The description of the type of A. glaucophyllum differs from the other species described by Pegler & Young (1989) in characters such as the colour of the fresh hymenophore and the glaucous colour when dried, somewhat smaller size of the spores, the colour of the context and trama as well as hymenial and subhymenial layers, the structure of the hyphoid pleurocystidia, and the large size of the basidia. In spore size and general morphology it seems closest to the tropical species A. nigritum (Lev.) Kalchbr. but the latter has a hymenophore of a different colour, smaller, tetrasporic basidia, no hyphoid pleurocystidia, and sometimes a rudimentary stipe.

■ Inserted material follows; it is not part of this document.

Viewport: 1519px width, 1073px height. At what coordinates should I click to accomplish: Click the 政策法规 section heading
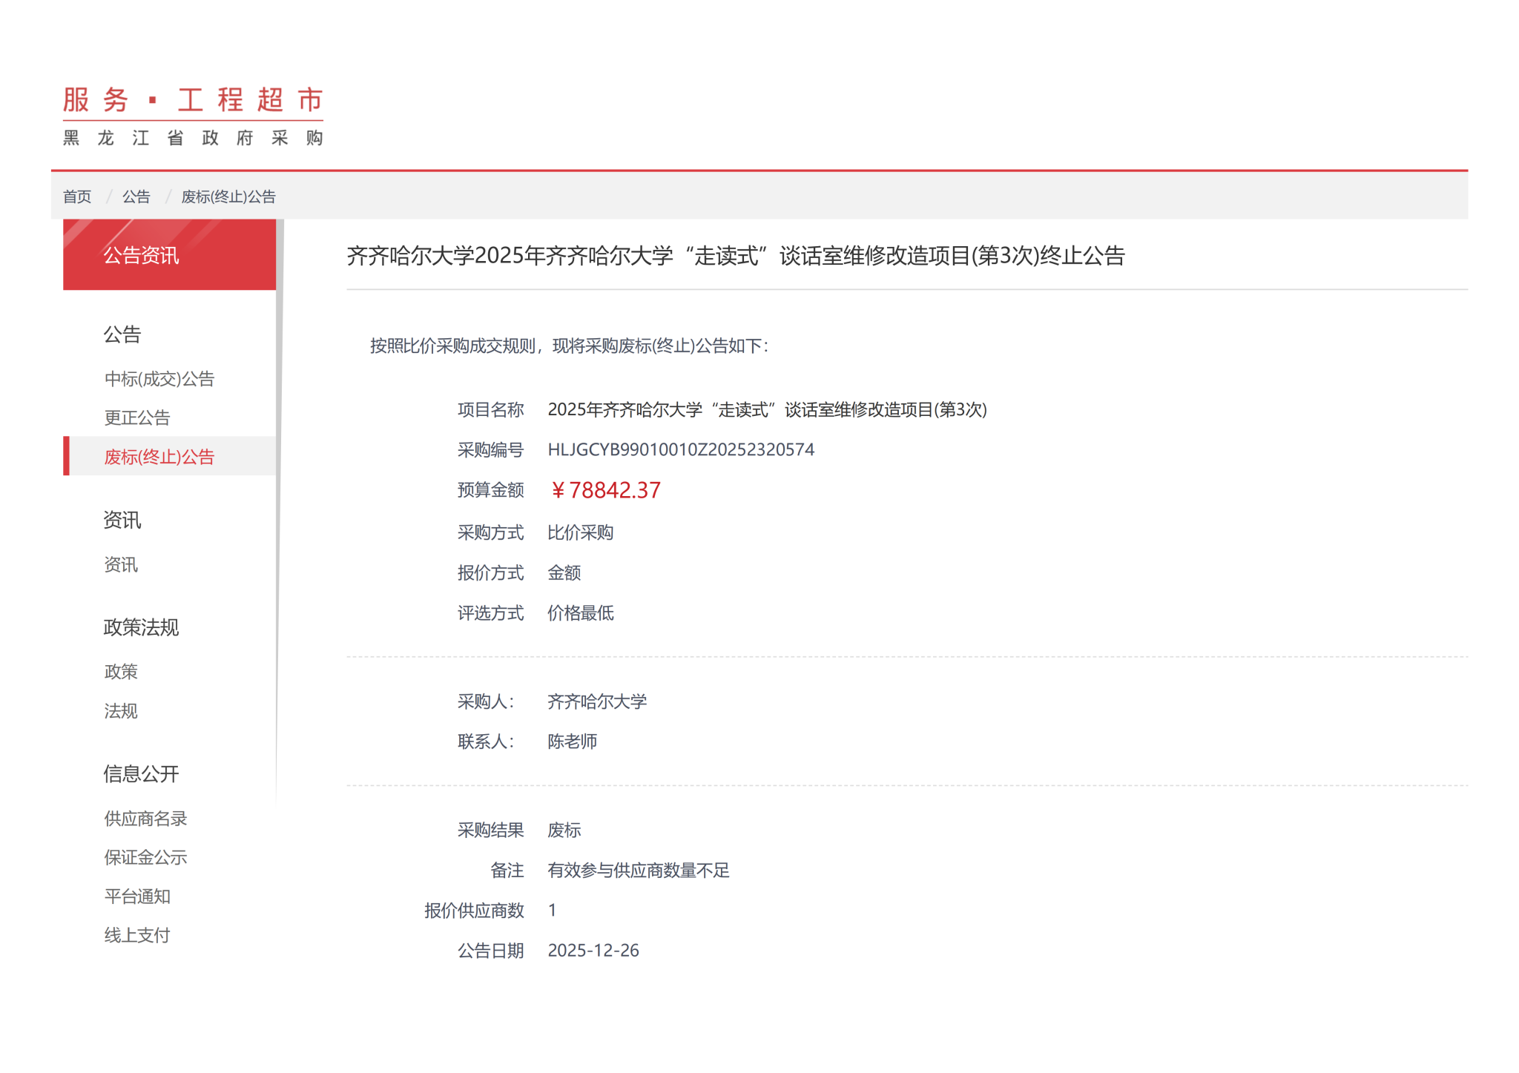(x=141, y=627)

Spores 4.7 6.5 x 4-5.5 (5.2 x 4.8) µm, Q = 1.08, sub spherical to broadly pyriform, very thin walled, smooth, hyaline; inamyloid, not dextrinoid, acyanophilic, contents granular, apiculus cylindrical and very distinct, or slightly conical in pyriform spores, often with a dark, subterminal scar. Basidia 15-30 x 5.5 µm, cylindric to clavate, 1-2-4-spored, sterigmata variable in length, 2.5-6 µm; some basidia-like structures also present, with 1 or 2 apical, capitate processes slightly resembling saccate sterigmata and spores (pseudobasidia). Pleurocystidia and cheilocystidia none but occasional awl-shaped cells with pointed ends were seen extending from the hymenium. Trama has a faintly differentiated central strand of somewhat parallel hyphae, (5 µm diam., giving a bilateral appearance; lateral hyphae more loosely interwoven and merging into the filamentous subhymenium; a few oleiferous hyphae present in the trama. Context of interwoven hyphae 4 5 µm diam., some inflated to 9 µm. Pileipellis trichodermal, of erect hyphal endings from the context, sometimes in clumps of 3 or 4. Stipe cortex of narrow,  somewhat thick-walled hyphae with some scattered, short, narrow, simple protuberances (10-15 x 1-1.5 µm). All hyphae with clamp-connections.

Spores 6.5x4-6.5 (5.2x5.l)µm, Q= 1.01, globose to sub-globose, occasionally broadly pyriform, hyaline, inamyloid, not dextrinoid, acyanophilic, wall very thin, collapsing easily, apiculus usually short and distinct, occasionally extending gradually from the spore to give the pyriform spore outline, often with a distinct subterminal scar. Basidia 20-22 x 8 µm, subcylindrical to clavate, relatively short and stout, extending slightly at maturity; sterigmata (2)-4, 3-4 µm long, often scarred apically. Cheilocystidia and pleurocystidia absent. Trama fairly dense, somewhat bilateral with a central region of more or less parallel hyphae, 3-4 µm diam., lateral hyphae more interwoven, slightly divergent, merging into the narrow, filamentous subhymenium. Context of fairly densely packed hyphae, 5-6 µm diam., more parallel than interwoven and difficult to squash, merging into the loosely arranged pileipellis region with upturned hyphal endings responsible for the velutinous appearance and bundles of narrower hyphae for the villi. The pileus margin is heteromorphous, composed mainly of short, cylindrical to subclavate, flexuose to geniculate hyphal endings, some basidia and a number of more irregular cells basically narrow-subulate with a distinctive, long narrow neck. All hyphae have conspicuous clamp connections, and there was no indication of a gelatinisation.